■ WORK INSTRUCTION
Write out exactly, excluding pictures, the lines from the one containing "Open the forum.arizona-rp.com thread link" through the end of the data, both included.

■ Collection entries
┌──

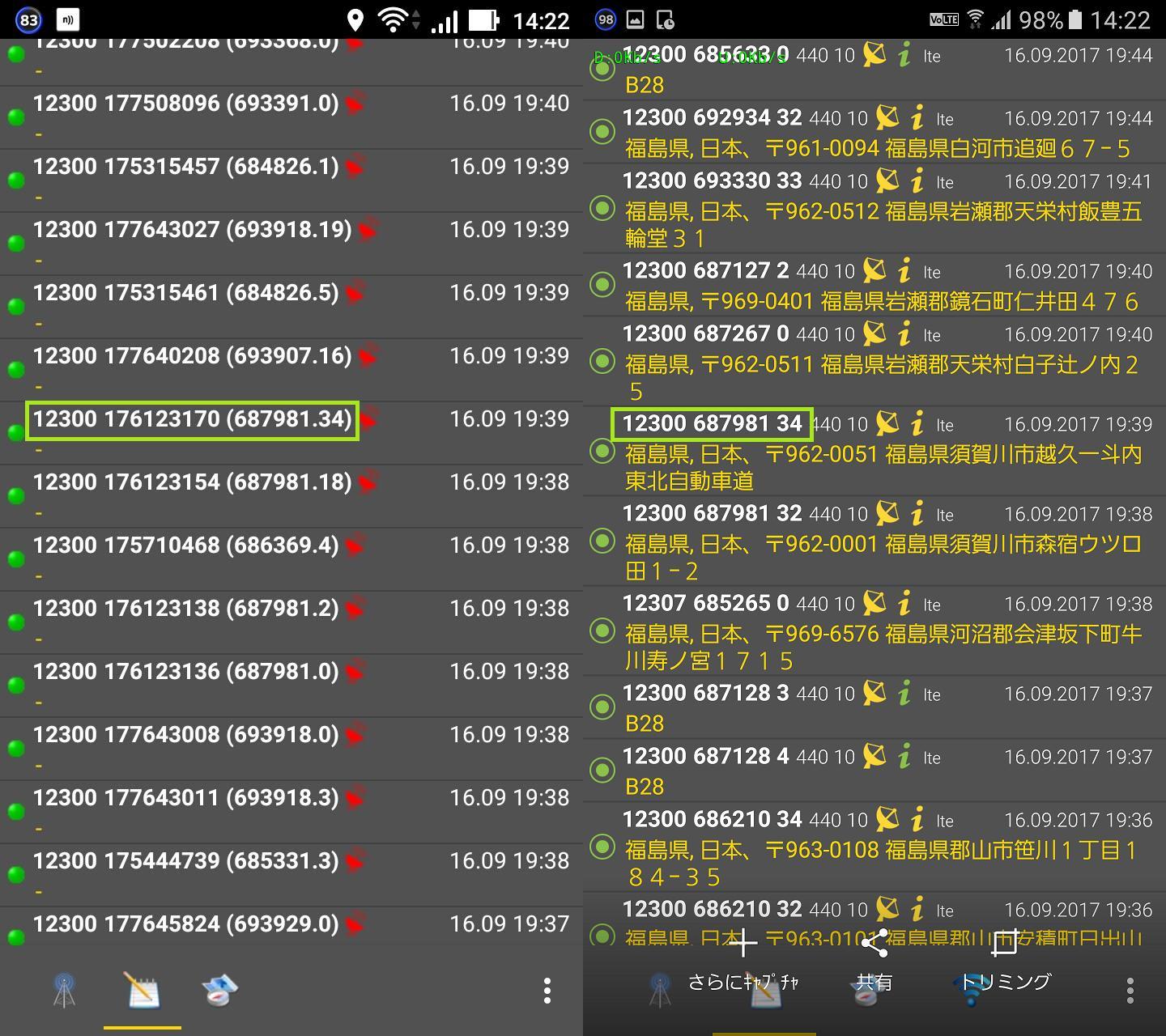Switch to the log notepad tab
Screen dimensions: 1166x1036
click(x=142, y=990)
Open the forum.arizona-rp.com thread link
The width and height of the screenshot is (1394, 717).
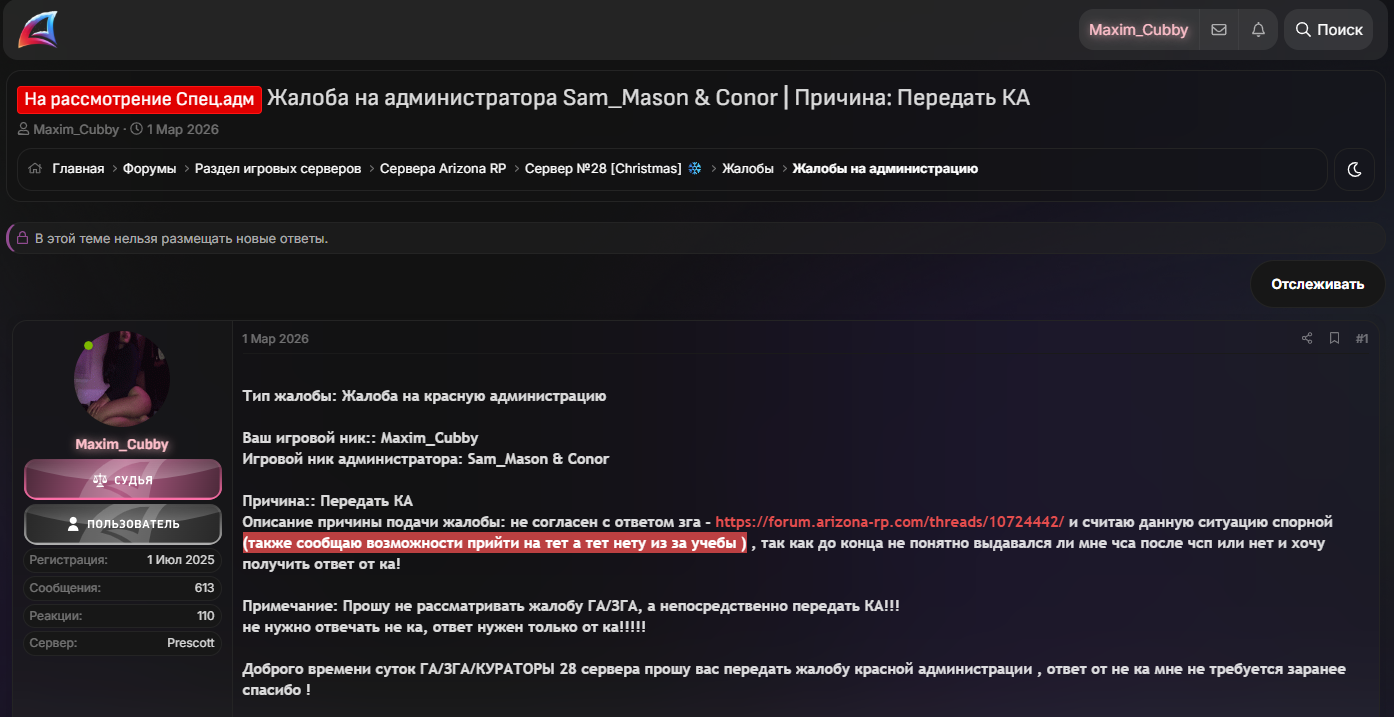tap(889, 522)
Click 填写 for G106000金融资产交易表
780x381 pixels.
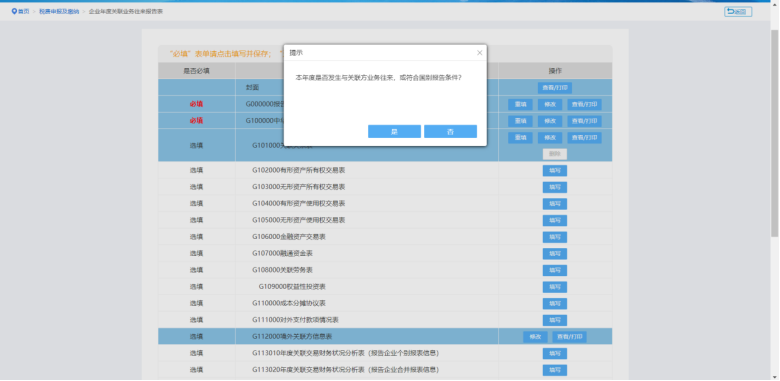click(x=555, y=237)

└──

■ RESULT OF THE TASK
Open the forum.arizona-rp.com thread link
The width and height of the screenshot is (1394, 717).
tap(889, 522)
Click 填写 for G106000金融资产交易表
780x381 pixels.
click(x=555, y=237)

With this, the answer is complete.